La gestion que vous développez priorise le désendettement. L’équation est simple : moins d’emprunts c’est moins d’investissements, c’est aussi moins de création de richesse et donc d’emplois ! Dans le marasme économique que nous connaissons l’embellie sur l’emploi jaillira de l’investissement, qu’il soit public ou privé.

Dans la situation d’endettement de notre collectivité y compris le PPP  (251 M€ en 2015 – 364 M€ en 2010) et la capacité de désendettement à 3 ans, l’emprunt n’est pas un handicap. Au contraire, il devient vertueux dans la mesure où il contribue au redressement économique. C’est un « emprunt social » utile et progressiste !

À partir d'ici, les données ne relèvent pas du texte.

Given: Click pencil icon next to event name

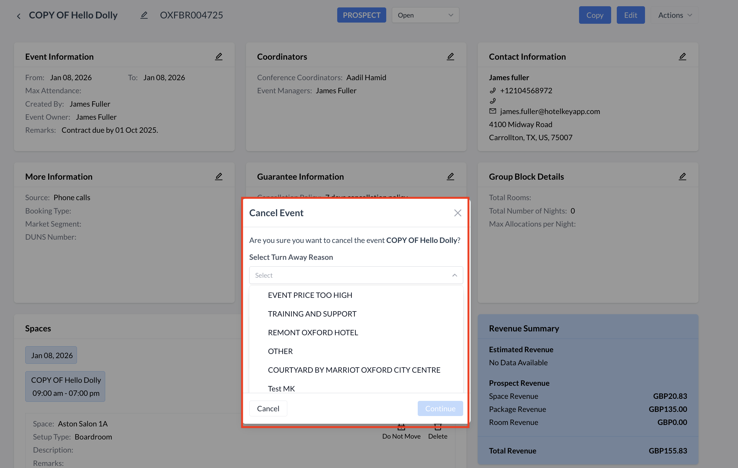Looking at the screenshot, I should pyautogui.click(x=144, y=15).
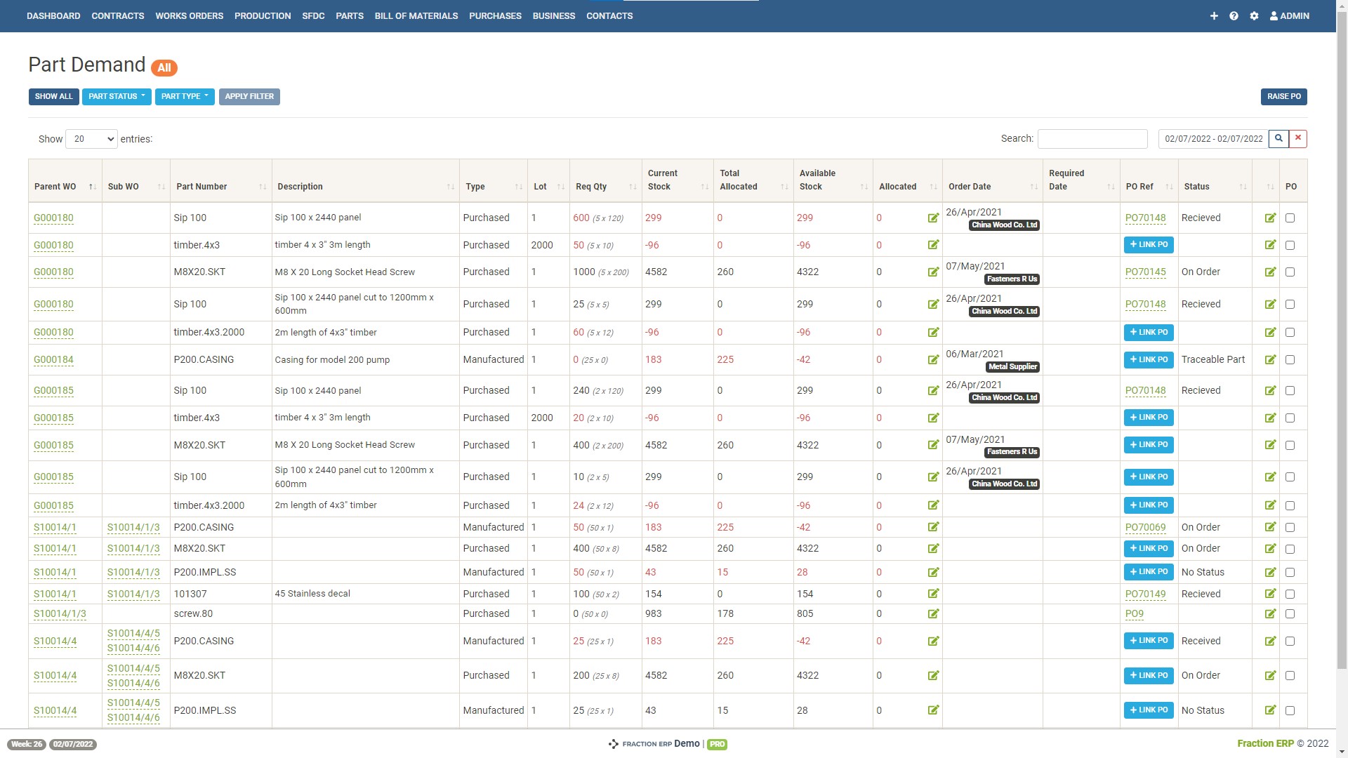Click inside the Search input field
1348x758 pixels.
click(x=1092, y=138)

La politique d’investissements, modeste, que vous menez, ne répond pas au problème majeur, social et économique de notre société et elle nous conduira, par les différés d’investissements notamment sur le réseau routier, à des surcoûts dans les années à venir. Les taux d’intérêts jamais aussi bas nous encouragent à l’emprunt.

Le taux d’épargne brut a fléchi mais ne passe pas en dessous des 10%, seuil qui est considéré comme révélateur d’une fragilité.

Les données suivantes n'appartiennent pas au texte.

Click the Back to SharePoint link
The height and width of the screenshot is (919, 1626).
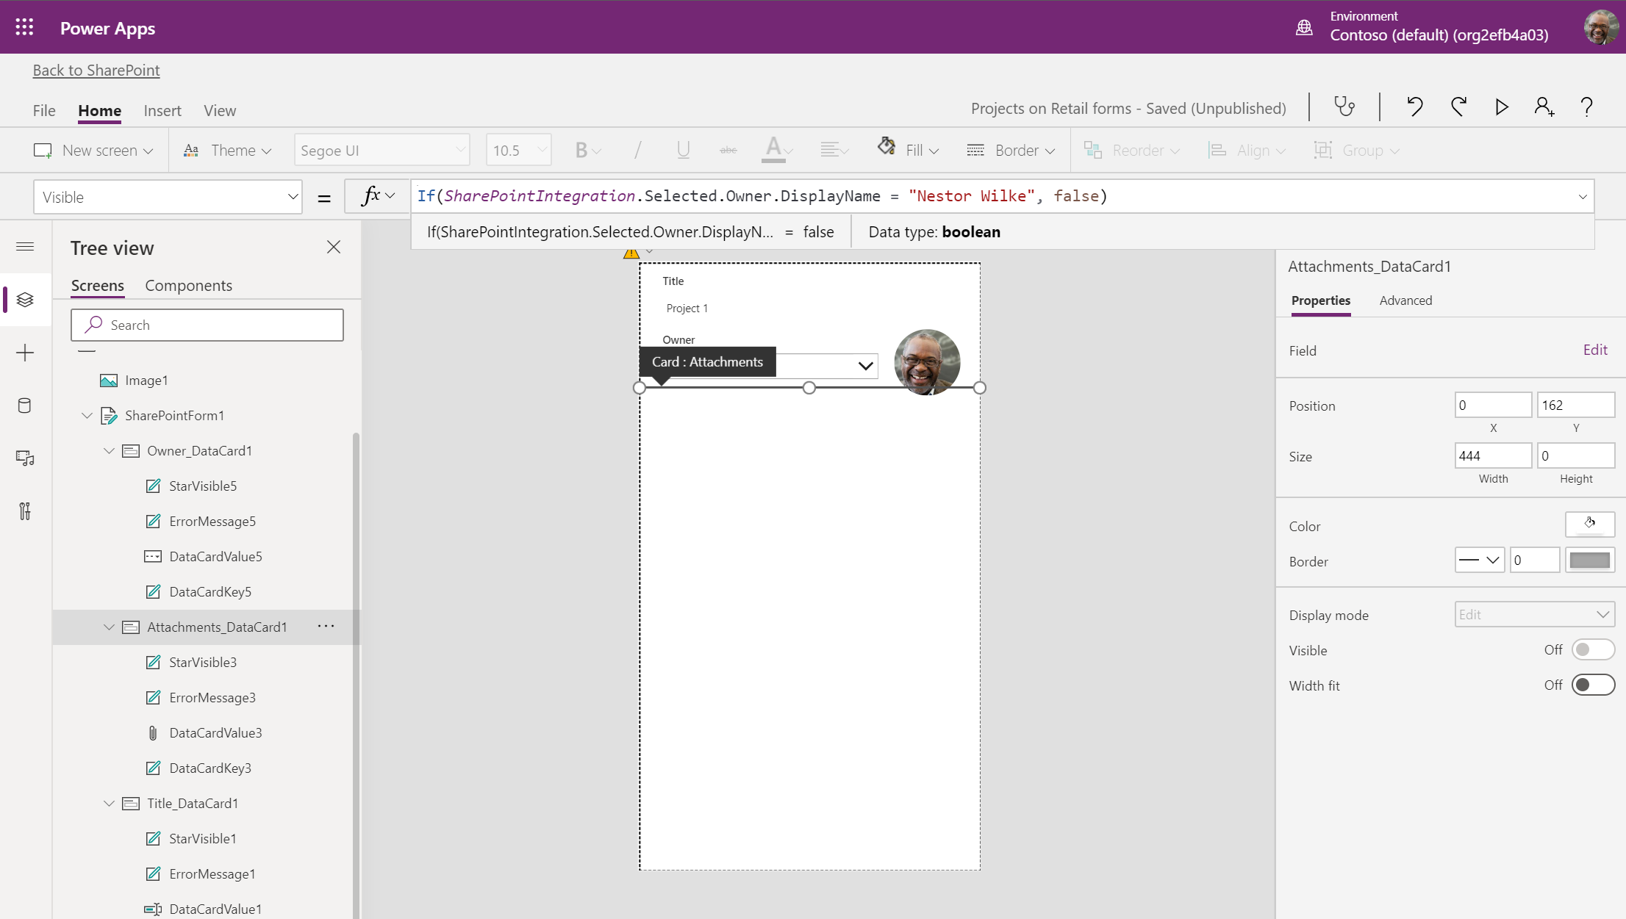coord(96,71)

Longtemps le débat s’est focalisé sur les Allocations Individuelles de Solidarités. Ce sujet nous a valu, dans cette enceinte, des envolées lyriques et un acharnement antigouvernemental démesuré. Il est vrai que la droite était au gouvernement !

Aujourd’hui les propos sont plus nuancés, on s’excuserait presque ! Après 4 années de gouvernement socialiste, ce qui aurait dû être réglé par la droite ne l’est toujours pas par vos amis !

Le reste à charge est au niveau de 2013, avant les accords de Matignon. A cette date, ces accords vous donnaient satisfaction. Celui qui devait inverser la courbe du chômage cette année-là, a créé en 4 ans plus de demandeurs d’emploi que Nicolas Sarkozy en 5 ans, alors que ce dernier avait subi, de plein fouet, la crise de 2008 !

Nous savons tous que le nombre de bénéficiaires du RSA continuera à croître et que, par conséquent le décalage continuera à s’aggraver. Les nouvelles que vous venez de nous annoncer confirment nos inquiétudes. Les échanges entre le gouvernement et I’ADF, comme nous l’avions pressenti, se sont soldés par un échec. Adieu les belles promesses !

En résumé, ce Compte Administratif ne nous tranquillise pas :

Les difficultés rencontrées par les départements, suite au « double » désengagement de l‘État; baisse des dotations et mesures nouvelles qu’il impose, doivent trouver réponse dans une gestion plus rigoureuse des dépenses de fonctionnement, plus particulièrement sur les postes clés, notamment, les charges à caractère général et les charges de personnel.

Deux postes qui ne cessent d’augmenter au sein de notre collectivité par l’essor de la territorialisation alors que les crédits territoriaux baissent ! Qu’allez-vous confier comme responsabilité à nos agents, ceux qui géraient l’aide aux communes, ceux pour qui nous perdons, régulièrement, nos compétences ?

Le salut ne viendra pas uniquement de la recentralisation du RSA !

Vous l’aurez compris, Monsieur le Président, nous ne voterons pas non plus ce Compte Administratif 2015 (articles 2 et 3) mais nous voterons pour le compte de gestion (article 1er) puisqu’il est le reflet sincère des écritures comptables.